▶ _Required work_
Which of the lines in the records below hold the string "Given"? Copy every one of them.

▶ _Material for the task_
---+---
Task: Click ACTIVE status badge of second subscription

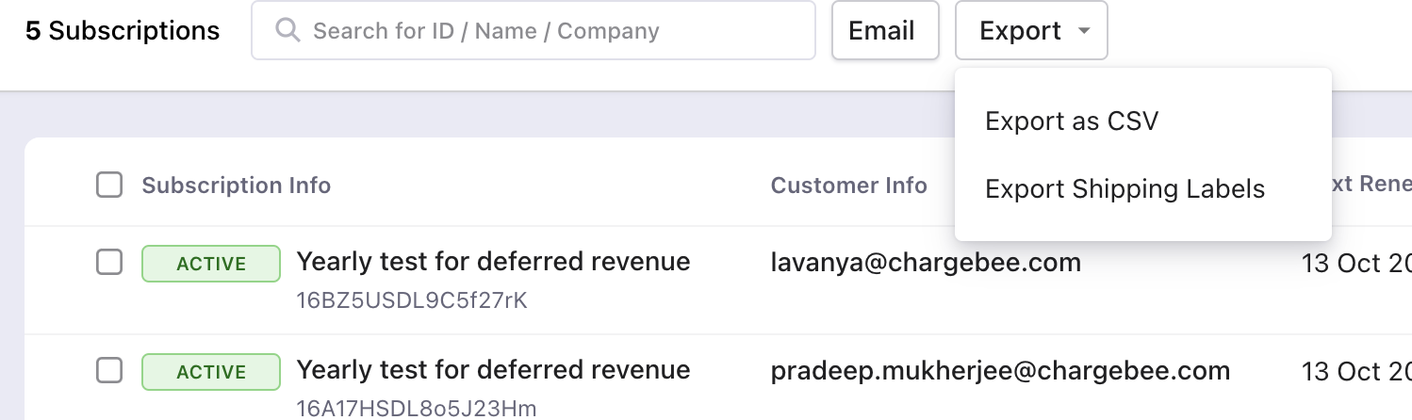Action: [x=211, y=372]
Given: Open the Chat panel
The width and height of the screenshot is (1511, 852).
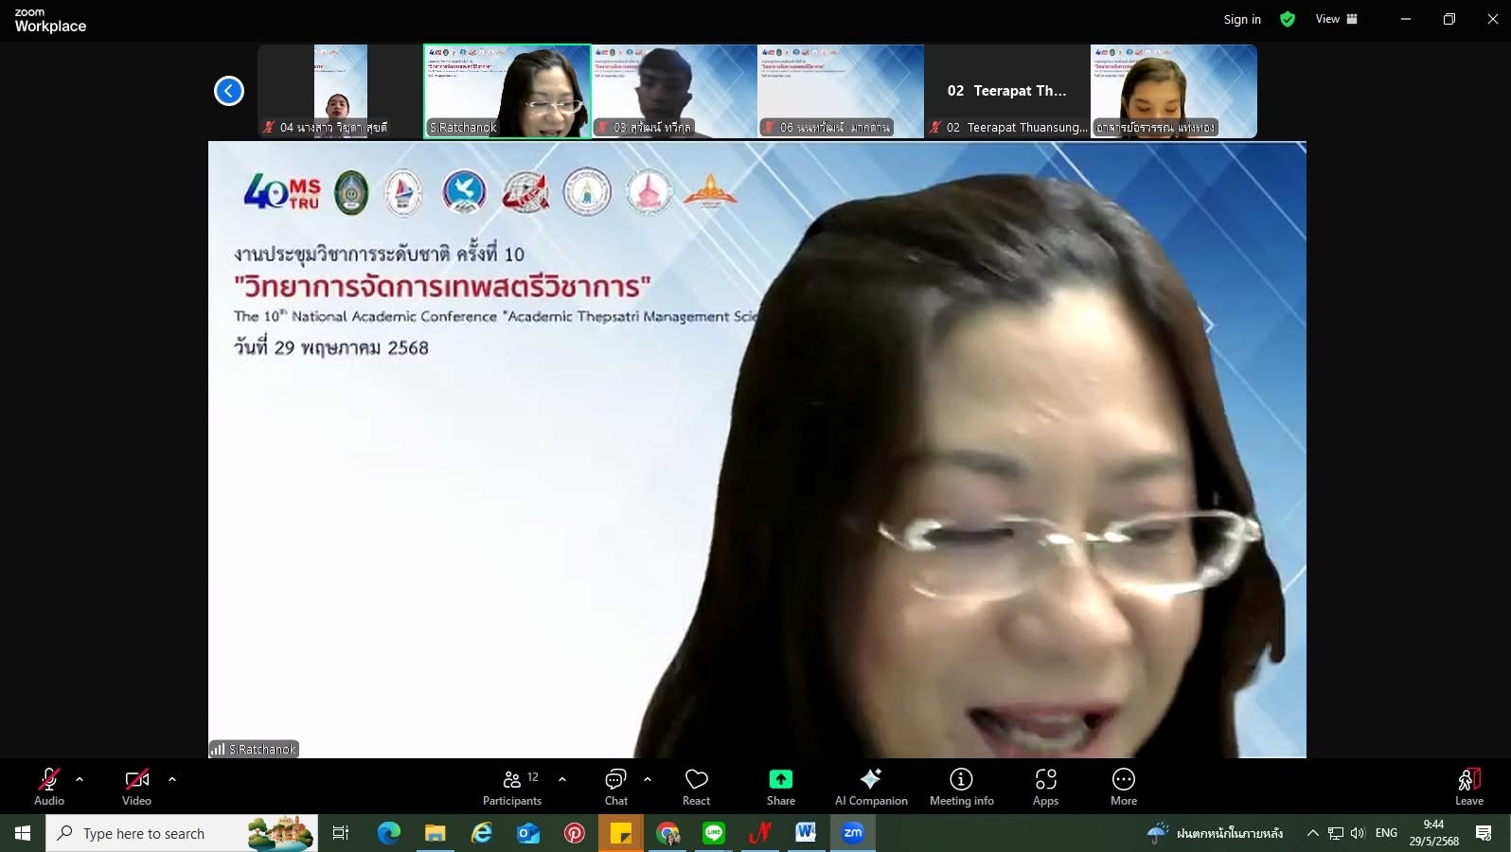Looking at the screenshot, I should click(615, 787).
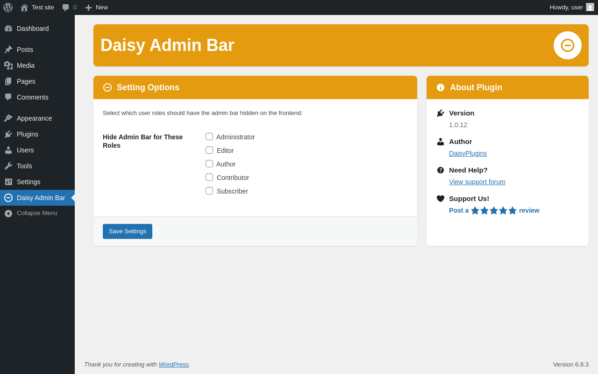Visit the DaisyPlugins author link
The height and width of the screenshot is (374, 598).
468,153
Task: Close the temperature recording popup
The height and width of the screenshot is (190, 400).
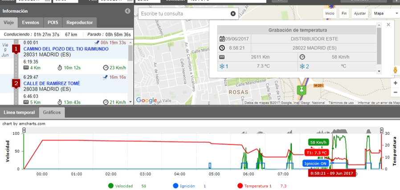Action: coord(388,25)
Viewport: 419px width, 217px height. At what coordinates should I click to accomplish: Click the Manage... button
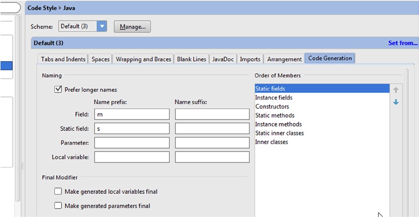pos(132,27)
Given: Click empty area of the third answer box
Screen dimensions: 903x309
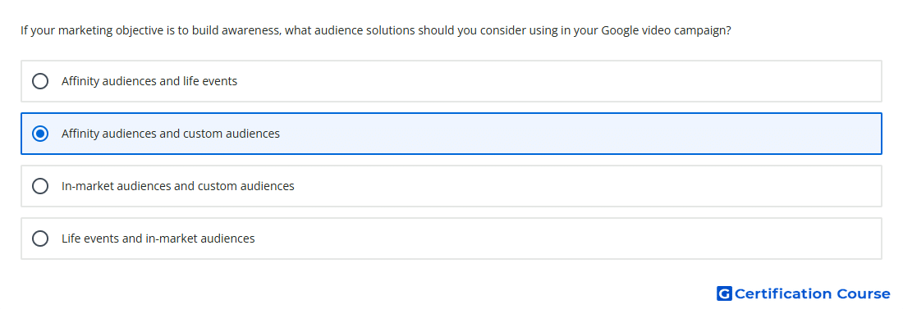Looking at the screenshot, I should click(x=576, y=186).
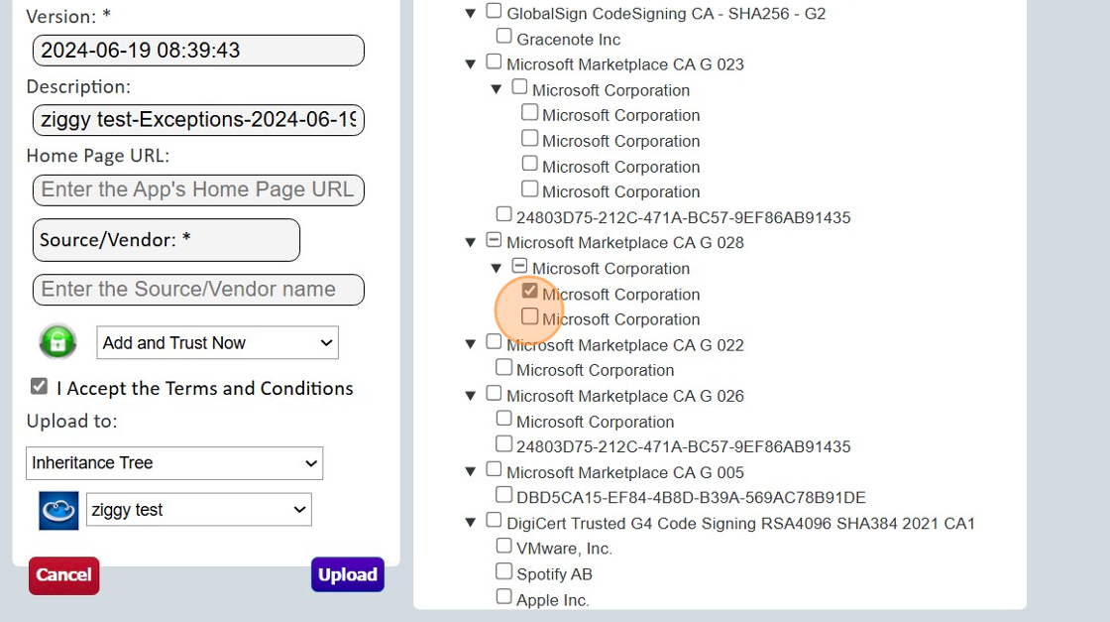Click the Upload button

coord(348,574)
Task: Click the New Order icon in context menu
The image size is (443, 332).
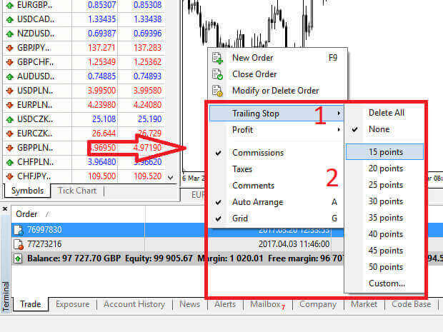Action: click(218, 58)
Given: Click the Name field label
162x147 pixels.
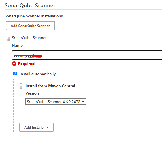Looking at the screenshot, I should (17, 45).

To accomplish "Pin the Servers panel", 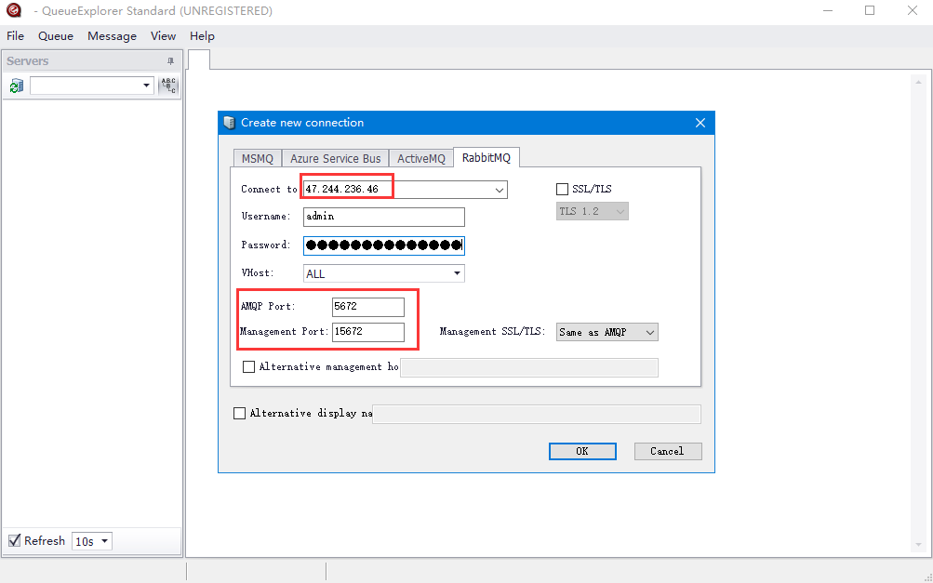I will coord(170,61).
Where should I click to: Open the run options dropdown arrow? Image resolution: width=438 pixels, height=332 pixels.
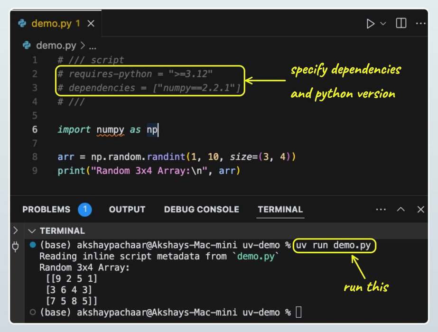click(383, 23)
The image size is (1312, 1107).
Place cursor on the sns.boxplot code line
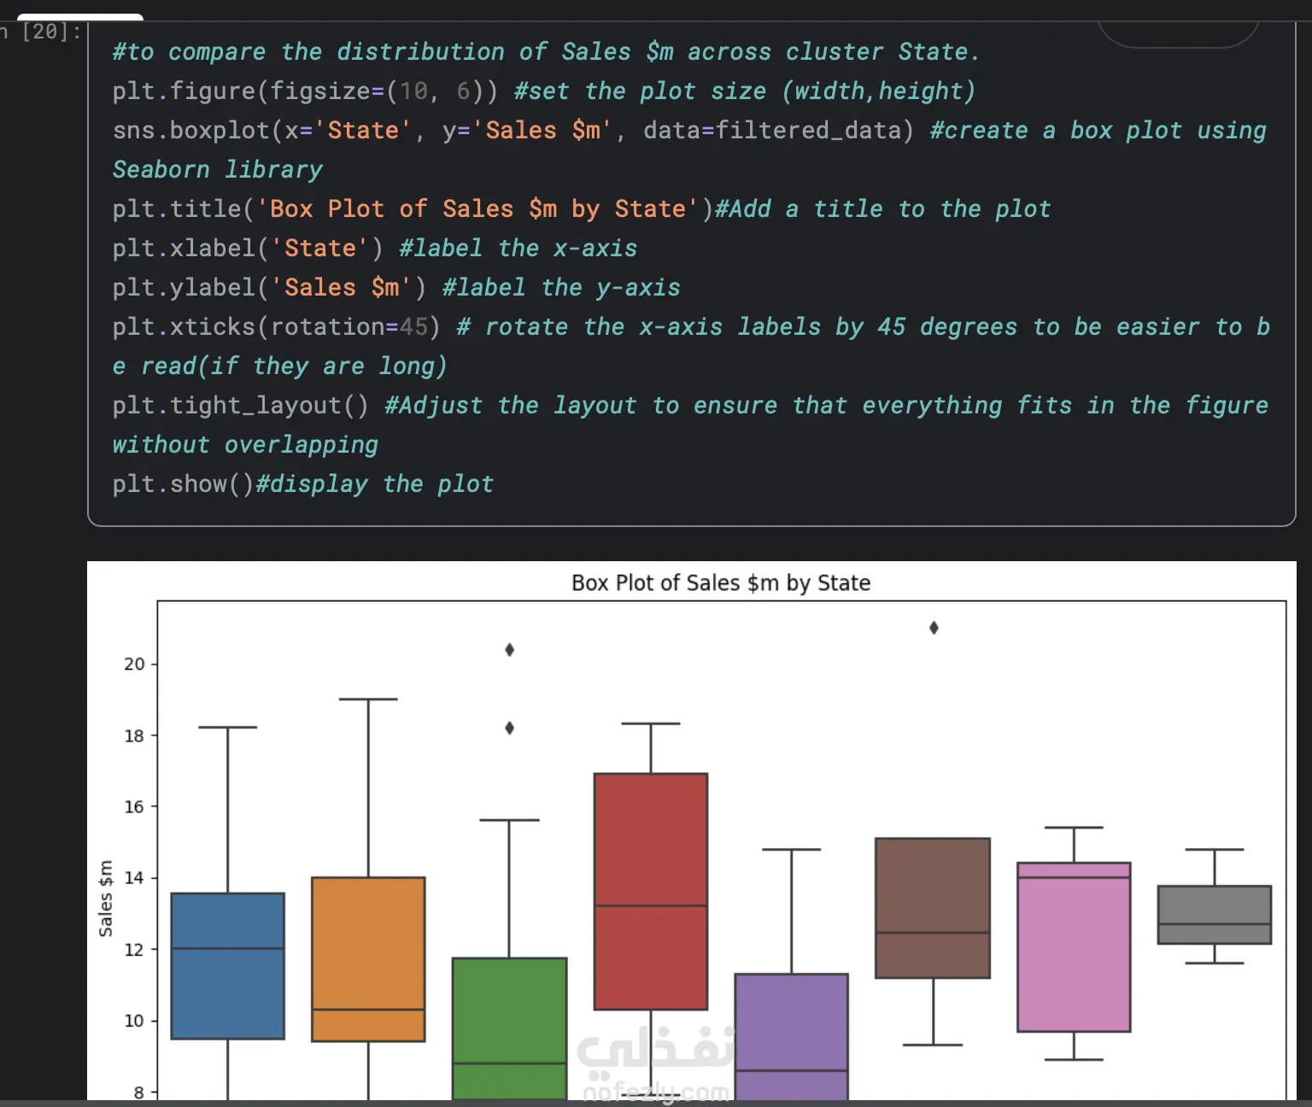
---+---
▶ _Task result_
Given: Open the Chat panel
Given: Click empty area of the third answer box
Given: Click the Name field label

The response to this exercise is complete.